» What the task asks
Each line of the data has to be written out again exactly as shown.

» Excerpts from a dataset

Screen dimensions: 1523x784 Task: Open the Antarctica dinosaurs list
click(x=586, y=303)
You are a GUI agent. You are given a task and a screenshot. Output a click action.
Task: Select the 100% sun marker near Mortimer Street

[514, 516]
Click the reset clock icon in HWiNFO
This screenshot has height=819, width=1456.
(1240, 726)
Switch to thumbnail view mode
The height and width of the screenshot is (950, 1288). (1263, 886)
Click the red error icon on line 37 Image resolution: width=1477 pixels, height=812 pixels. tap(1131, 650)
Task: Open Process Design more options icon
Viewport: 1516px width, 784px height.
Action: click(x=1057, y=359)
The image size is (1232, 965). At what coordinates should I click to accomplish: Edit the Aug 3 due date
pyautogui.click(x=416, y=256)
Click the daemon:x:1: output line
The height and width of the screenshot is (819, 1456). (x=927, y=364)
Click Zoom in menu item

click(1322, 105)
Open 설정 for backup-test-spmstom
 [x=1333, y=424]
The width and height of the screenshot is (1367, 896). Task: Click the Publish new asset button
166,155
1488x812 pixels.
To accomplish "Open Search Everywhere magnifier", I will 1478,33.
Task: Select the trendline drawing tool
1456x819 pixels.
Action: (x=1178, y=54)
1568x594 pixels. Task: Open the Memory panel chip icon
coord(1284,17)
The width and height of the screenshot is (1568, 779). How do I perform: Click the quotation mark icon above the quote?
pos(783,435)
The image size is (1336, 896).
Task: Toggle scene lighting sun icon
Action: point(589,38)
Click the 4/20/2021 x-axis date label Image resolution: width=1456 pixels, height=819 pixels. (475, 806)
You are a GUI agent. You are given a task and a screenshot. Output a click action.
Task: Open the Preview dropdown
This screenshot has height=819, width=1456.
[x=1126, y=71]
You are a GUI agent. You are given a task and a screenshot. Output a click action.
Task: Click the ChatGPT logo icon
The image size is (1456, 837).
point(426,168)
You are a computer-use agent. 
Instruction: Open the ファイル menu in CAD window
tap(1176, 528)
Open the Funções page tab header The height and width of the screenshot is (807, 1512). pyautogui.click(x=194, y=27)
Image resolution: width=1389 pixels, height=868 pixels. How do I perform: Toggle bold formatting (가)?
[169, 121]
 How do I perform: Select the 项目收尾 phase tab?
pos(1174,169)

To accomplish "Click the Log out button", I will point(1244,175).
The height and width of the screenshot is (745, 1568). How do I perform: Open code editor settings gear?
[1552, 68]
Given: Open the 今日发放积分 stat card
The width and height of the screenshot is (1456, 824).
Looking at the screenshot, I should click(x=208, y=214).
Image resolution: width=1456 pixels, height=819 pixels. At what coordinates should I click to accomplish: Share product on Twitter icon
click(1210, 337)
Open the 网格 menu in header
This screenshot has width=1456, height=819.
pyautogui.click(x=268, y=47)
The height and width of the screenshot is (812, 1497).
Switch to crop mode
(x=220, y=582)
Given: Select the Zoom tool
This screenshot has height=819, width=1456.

» Task answer
Screen dimensions: 1523x784 Task: Open the Antarctica dinosaurs list
click(x=586, y=303)
You are a GUI agent. You are given a task and a screenshot. Output a click action.
Task: Select the 100% sun marker near Mortimer Street

[514, 516]
Click the reset clock icon in HWiNFO
This screenshot has height=819, width=1456.
(1240, 726)
Switch to thumbnail view mode
The height and width of the screenshot is (950, 1288). (1263, 886)
Click the red error icon on line 37 Image resolution: width=1477 pixels, height=812 pixels. tap(1131, 650)
Task: Open Process Design more options icon
Viewport: 1516px width, 784px height.
Action: click(x=1057, y=359)
The image size is (1232, 965). At what coordinates should I click to accomplish: Edit the Aug 3 due date
pyautogui.click(x=416, y=256)
Click the daemon:x:1: output line
The height and width of the screenshot is (819, 1456). (x=927, y=364)
Click Zoom in menu item

click(1322, 105)
Open 설정 for backup-test-spmstom
 [x=1333, y=424]
The width and height of the screenshot is (1367, 896). Task: Click the Publish new asset button
166,155
1488x812 pixels.
To accomplish "Open Search Everywhere magnifier", I will 1478,33.
Task: Select the trendline drawing tool
1456x819 pixels.
Action: (x=1178, y=54)
1568x594 pixels. Task: Open the Memory panel chip icon
coord(1284,17)
The width and height of the screenshot is (1568, 779). How do I perform: Click the quotation mark icon above the quote?
pos(783,435)
The image size is (1336, 896).
Task: Toggle scene lighting sun icon
Action: point(589,38)
Click the 4/20/2021 x-axis date label Image resolution: width=1456 pixels, height=819 pixels. (475, 806)
You are a GUI agent. You are given a task and a screenshot. Output a click action.
Task: Open the Preview dropdown
This screenshot has height=819, width=1456.
[x=1126, y=71]
You are a GUI agent. You are given a task and a screenshot. Output a click action.
Task: Click the ChatGPT logo icon
The image size is (1456, 837).
point(426,168)
You are a computer-use agent. 
Instruction: Open the ファイル menu in CAD window
tap(1176, 528)
Open the Funções page tab header The height and width of the screenshot is (807, 1512). pyautogui.click(x=194, y=27)
Image resolution: width=1389 pixels, height=868 pixels. How do I perform: Toggle bold formatting (가)?
[169, 121]
 How do I perform: Select the 项目收尾 phase tab?
pos(1174,169)

To accomplish "Click the Log out button", I will point(1244,175).
The height and width of the screenshot is (745, 1568). How do I perform: Open code editor settings gear?
[1552, 68]
Given: Open the 今日发放积分 stat card
The width and height of the screenshot is (1456, 824).
Looking at the screenshot, I should click(x=208, y=214).
Image resolution: width=1456 pixels, height=819 pixels. At what coordinates should I click to accomplish: Share product on Twitter icon
click(1210, 337)
Open the 网格 menu in header
This screenshot has width=1456, height=819.
pyautogui.click(x=268, y=47)
The height and width of the screenshot is (812, 1497).
Switch to crop mode
(x=220, y=582)
Given: Select the Zoom tool
This screenshot has height=819, width=1456.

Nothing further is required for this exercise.